4' x 4' heavy duty plastic tarp
4 lengths of rope, long enough to reach water from pier

Attach length of rope to grommets at each corner.

lay drum on WET plastic tarp

lift and lower over side of pier

lower slowly NOTE: a fish supported under the belly will not struggle or flop

Once in water fish should swim away since tarp does not sink.

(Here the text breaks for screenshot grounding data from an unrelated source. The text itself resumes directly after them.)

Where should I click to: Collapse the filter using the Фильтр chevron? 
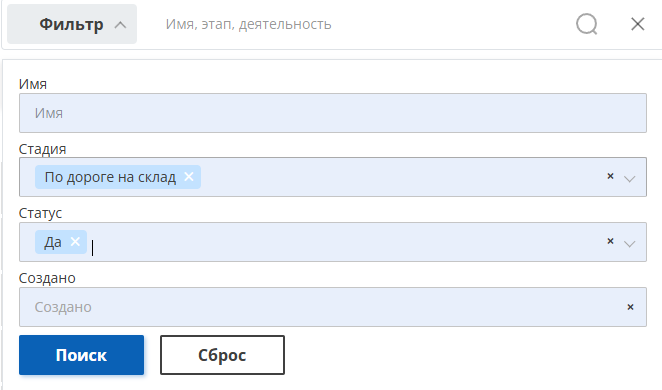(120, 25)
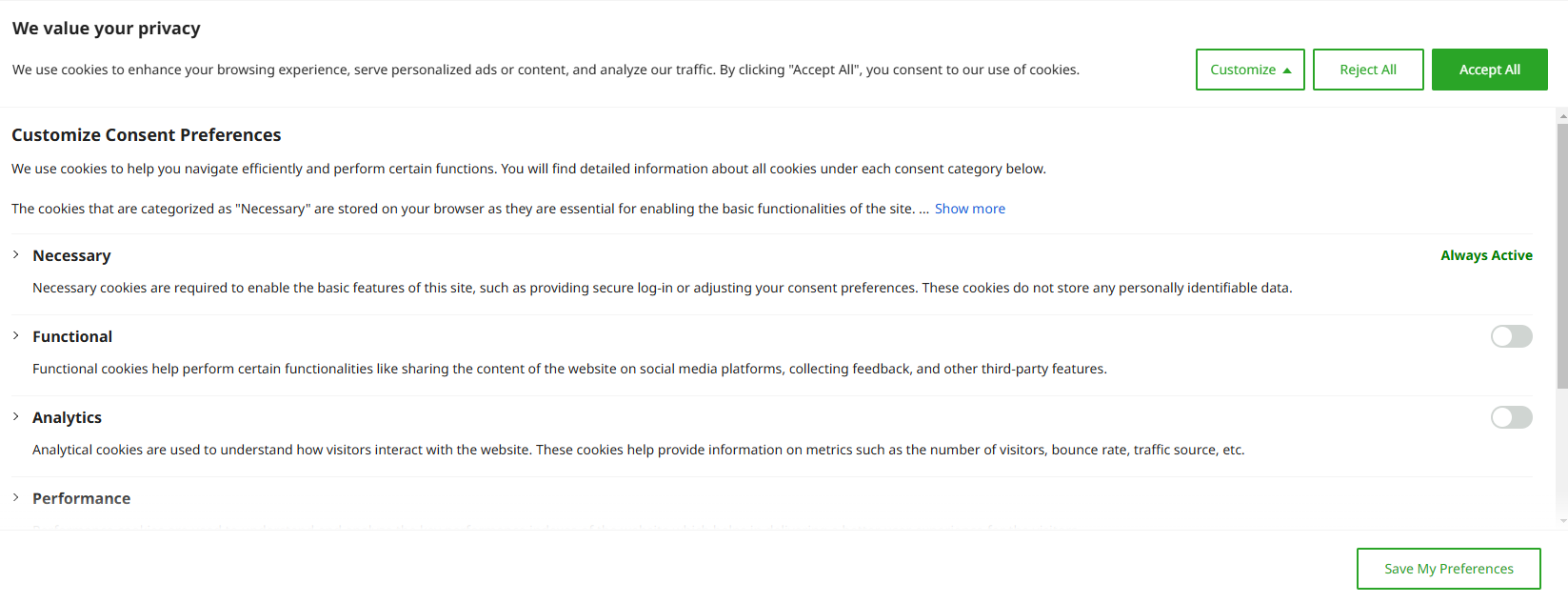The height and width of the screenshot is (603, 1568).
Task: Click the Performance category title
Action: pyautogui.click(x=81, y=498)
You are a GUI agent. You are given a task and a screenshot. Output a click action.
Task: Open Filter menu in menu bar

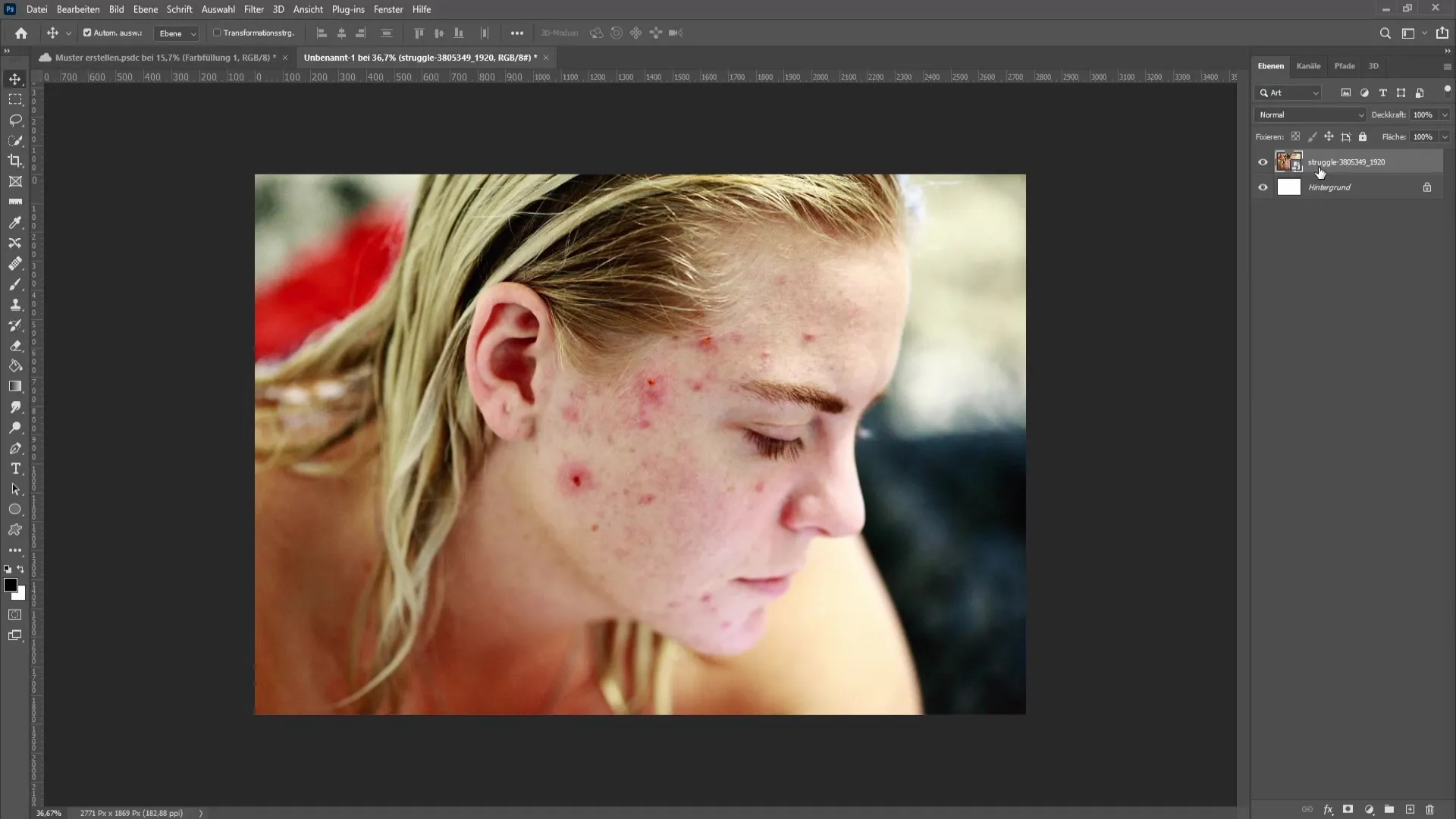click(252, 9)
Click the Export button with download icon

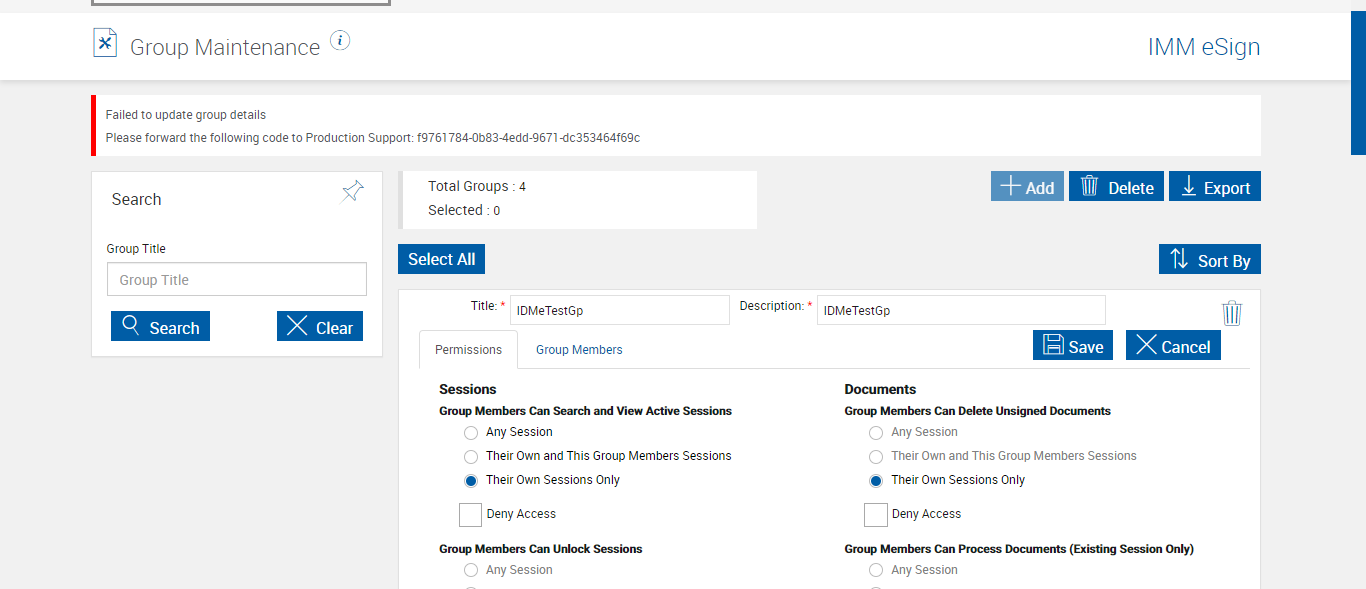1214,187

If fish does not swim away on its own, release two of the ropes and raise tarp, leaving fish in water.


----------



## Drumdum (Jan 6, 2003)

fishloser said:


> Materials:
> 
> 4' x 4' heavy duty plastic tarp
> 4 lengths of rope, long enough to reach water from pier
> ...


*Somehow I just knew this thread would migrate over to this forum...*   

One problem,JMHO,that I see with it is the fish gets no rush of water through his gills.. If you try to put the fish in the current head first the rig will spin and no water goes through,IMO,very important when releasing a drum.. I have witnessed fish put down in the net and go bellyup for that reason.. If he don't swim off after you move it up and down,I believe he will do just that.. With no back an forth movement possible,it just about has to be a slide or dropem, *properly* ..


----------



## fisherkid (Jun 30, 2005)

how about lowering them a few feet from the water then lifting the back of a bit it to dump it head first in. then the water goes through its gills but it's close enough that it should'nt go into shock. same as the slide i'd think.
But I really don't know. just throwing it out there


----------



## clinder (Mar 2, 2005)

may not be the easiest but the safest is get wet. take em to the surff revive em and let em swim. here on tybee i rarely completely remove em from the water at all. i walk em to the beach wade out knee deep unhook em revive em and let em go. occasionally i take em out of the water for photo but in general i try to never take them any shallower than knee or half way to ma ankle deep.


----------



## striperswiper (Nov 30, 2004)

clinder said:


> may not be the easiest but the safest is get wet. take em to the surff revive em and let em swim. here on tybee i rarely completely remove em from the water at all. i walk em to the beach wade out knee deep unhook em revive em and let em go. occasionally i take em out of the water for photo but in general i try to never take them any shallower than knee or half way to ma ankle deep.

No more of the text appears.